=== Exercise inputs ===
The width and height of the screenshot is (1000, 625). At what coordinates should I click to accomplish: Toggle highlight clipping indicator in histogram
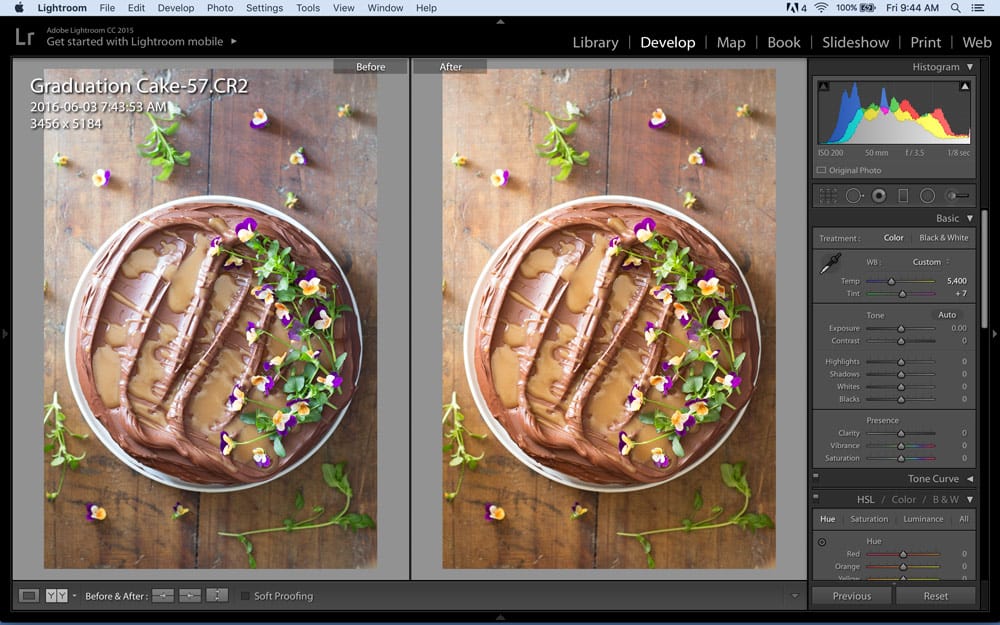pyautogui.click(x=965, y=87)
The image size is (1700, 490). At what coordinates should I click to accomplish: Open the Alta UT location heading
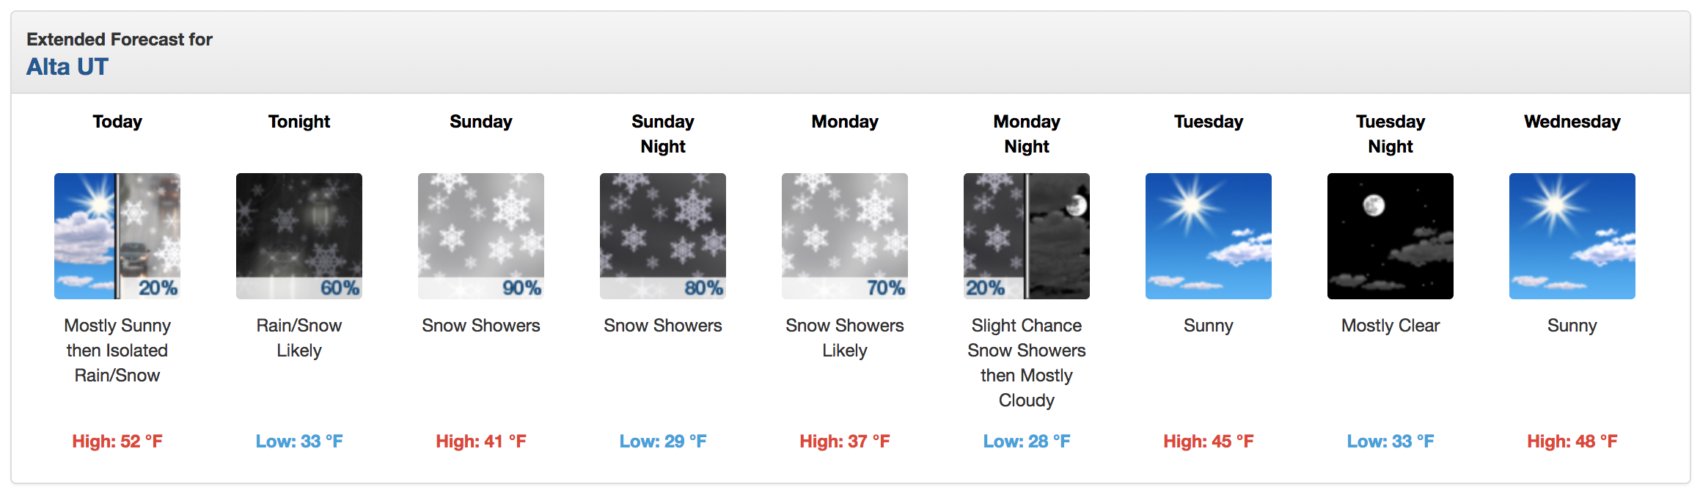67,67
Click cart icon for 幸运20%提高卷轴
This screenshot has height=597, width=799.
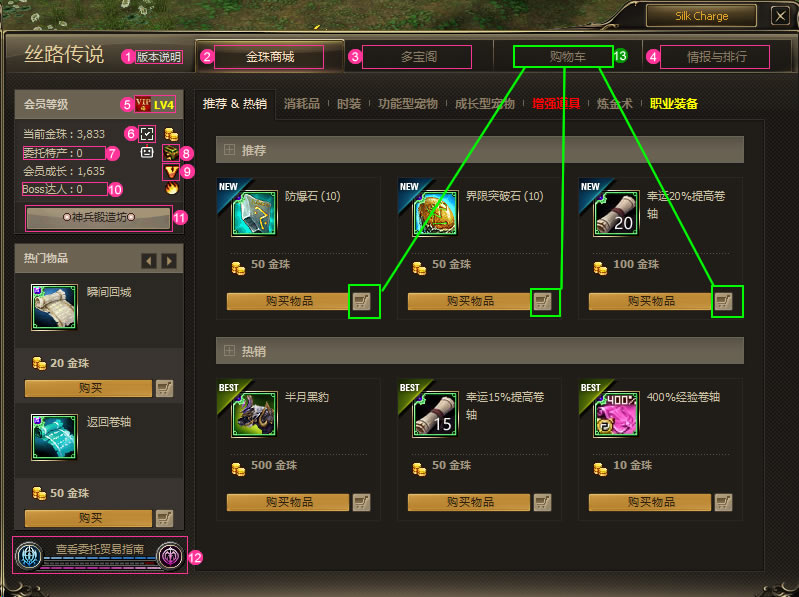pos(723,301)
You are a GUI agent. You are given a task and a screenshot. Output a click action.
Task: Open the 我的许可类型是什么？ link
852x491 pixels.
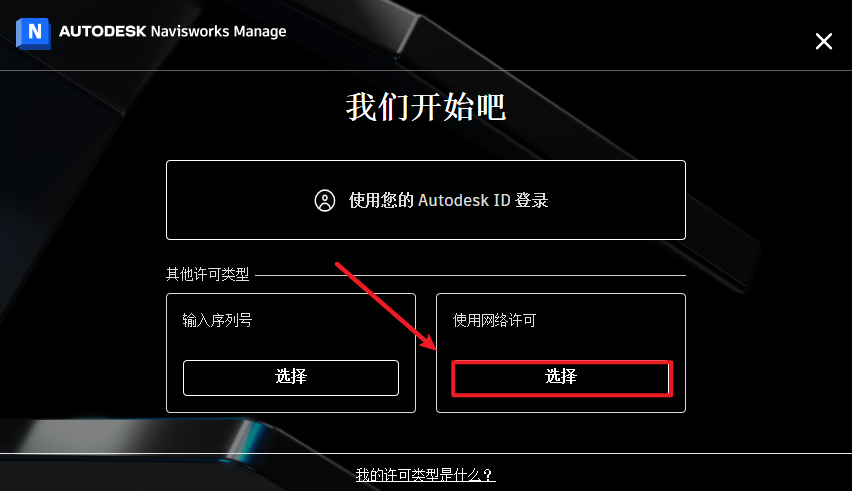coord(425,475)
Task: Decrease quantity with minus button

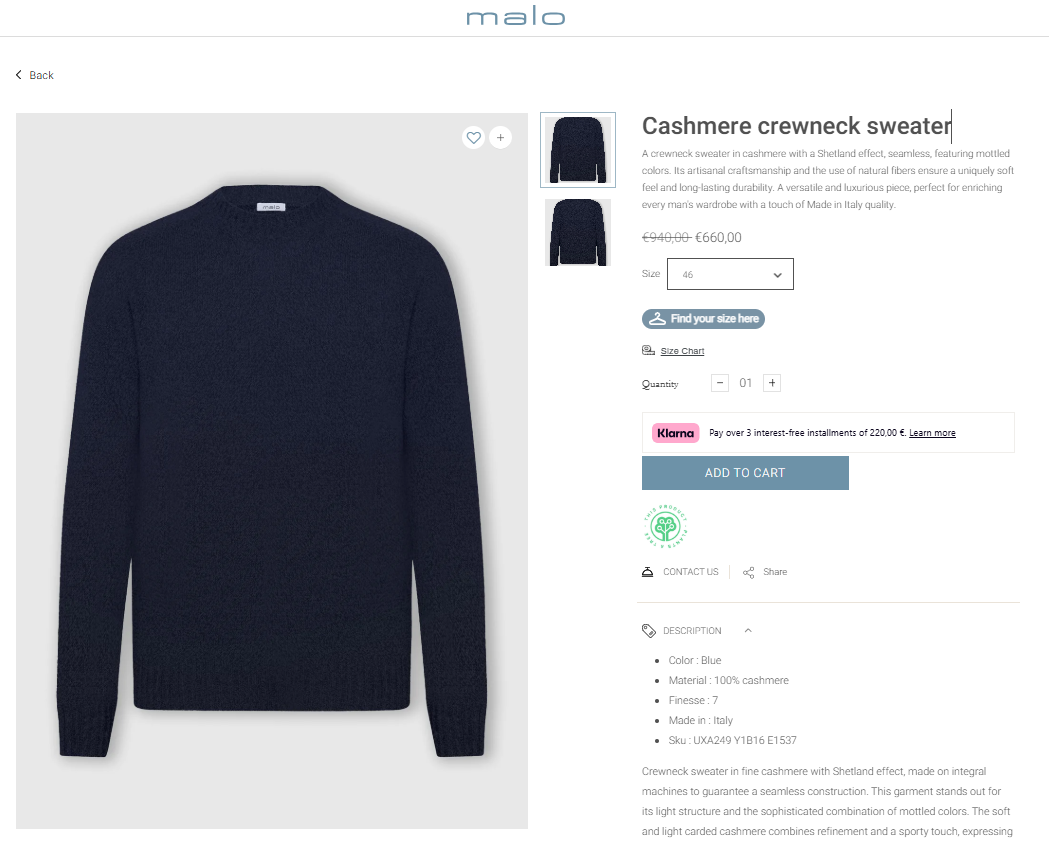Action: (720, 383)
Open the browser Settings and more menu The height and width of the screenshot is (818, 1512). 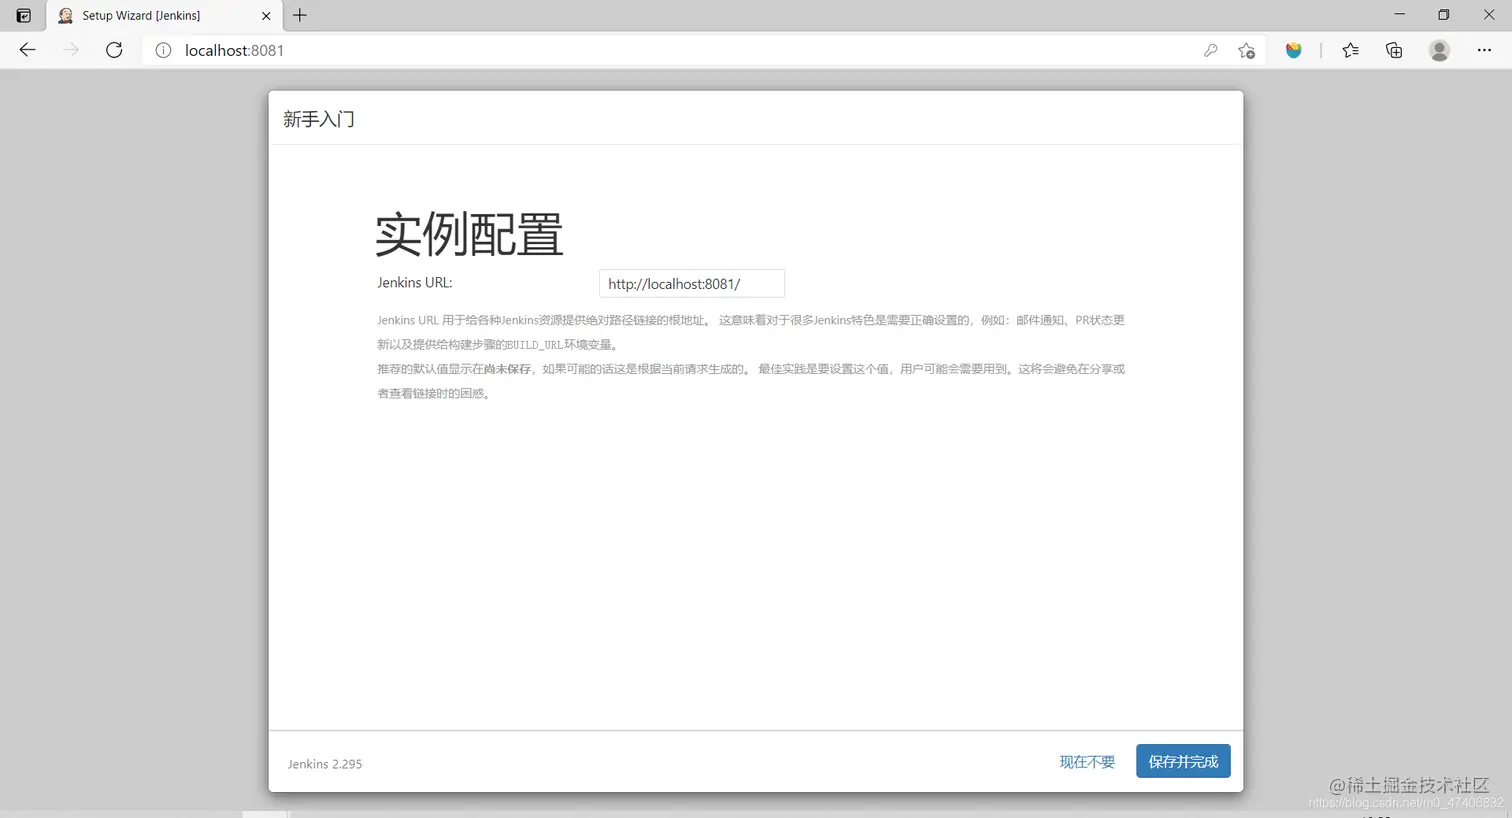click(x=1484, y=50)
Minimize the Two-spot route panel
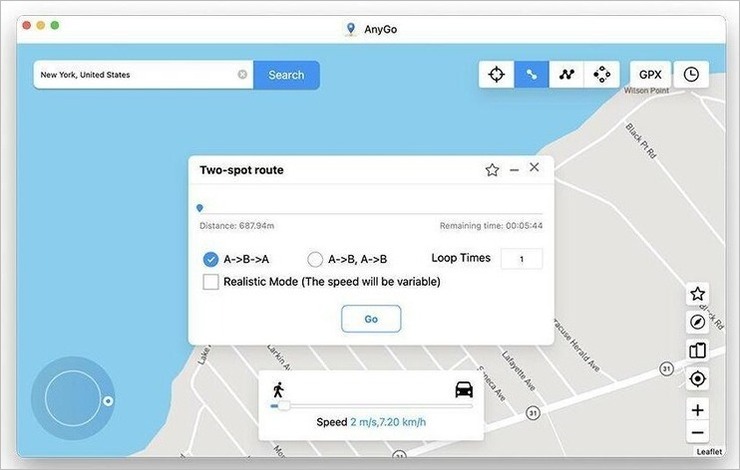This screenshot has width=740, height=470. (x=514, y=170)
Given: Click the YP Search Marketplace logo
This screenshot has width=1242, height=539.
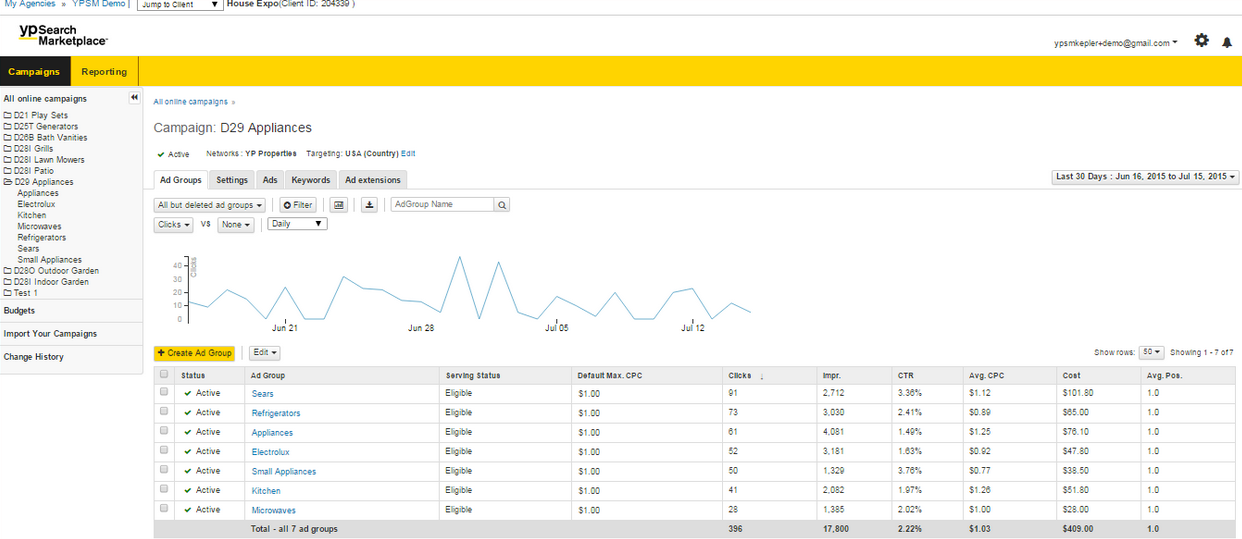Looking at the screenshot, I should click(63, 36).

=== Task ===
Please copy only the lines from the one that contains "Given: Click the YP Search Marketplace logo" through the last line of the records, exactly, and keep every picture out of the copy.

=== Your solution ===
Given: Click the YP Search Marketplace logo
This screenshot has width=1242, height=539.
Looking at the screenshot, I should click(63, 36).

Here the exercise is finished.